If you Google ‘how to take photos of fireworks’, you’ll find hundreds of pages full of tips. A lot of them are quite similar and mostly very helpful. ‘Use a tripod’, ‘use a remote shutter release’, ‘shoot manual’, ‘use a slow shutter speed’ and ‘focus manually’ are the most common – and practically, they are most important things. Here are a few extra tips that will hopefully take the level of your fireworks photos up a notch:
- Know Your Gear! More important than knowing what settings you should start with, is knowing what to change if you’re not getting the results you want. When you review your image, you should know what you need to change (namely shutter speed, aperture & ISO) and HOW to do that on your camera. This leads to the second point…
- Constantly re-evaluate. By its very nature, shooting in manual mode (recommended) takes control away from the camera and puts it in your hands. You must continually review your photos, make adjustments, shoot again, then repeat all that.
- Photograph the excitement, not the fireworks. The most interesting fireworks photos I’ve seen are those that capture not only the actual fireworks, but the atmosphere and magnitude of the event. Try and include people, buildings, bridges, trees or reflections when composing your shot.

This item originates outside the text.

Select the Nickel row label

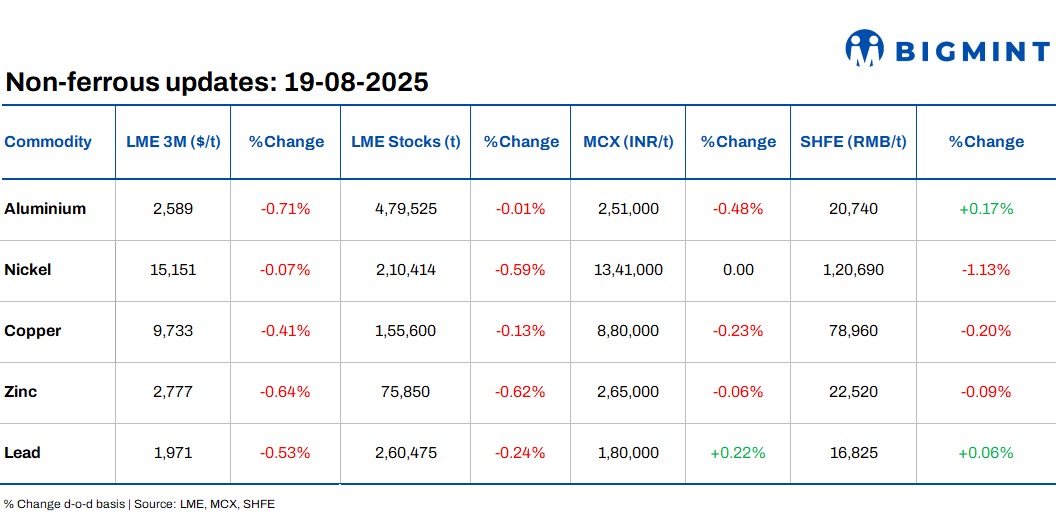coord(28,270)
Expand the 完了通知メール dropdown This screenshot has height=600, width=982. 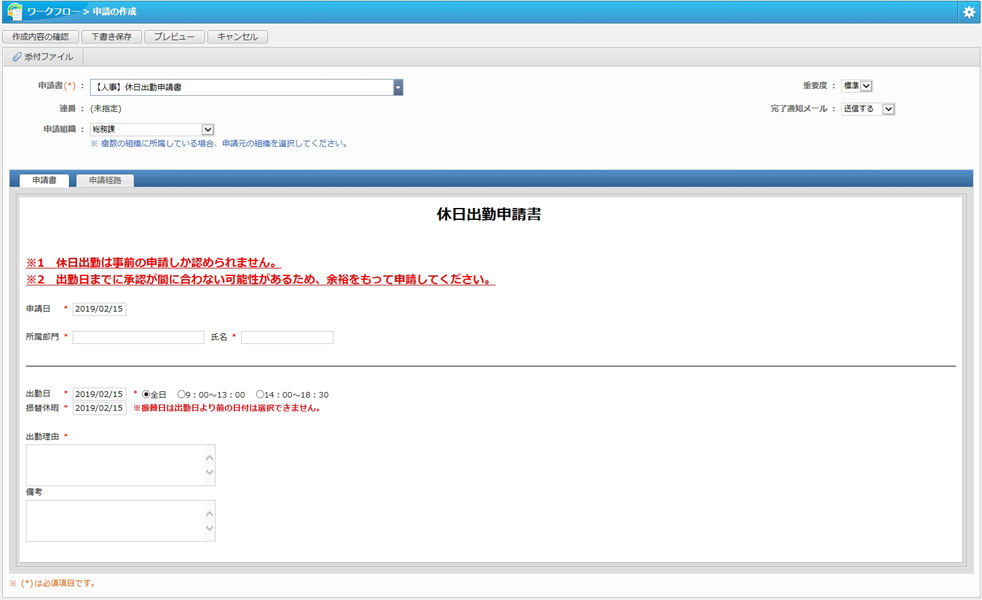tap(888, 109)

- Try bulb mode. Often shutter speeds of anywhere between 2-10 seconds are best for fireworks. An alternative to pre-setting the shutter speed is to shoot in Bulb Mode, where the sensor stays exposed for as long as you hold down the shutter button. This means you can capture the full tail of the explosion, – NOT the beginning of the next one.
- Shoot RAW. RAW files contain a whole lot more data than JPEGs and therefore give you a better capacity to enhance your shots in post processing.
- Take a comfy chair and whatever else you need to relax and have fun!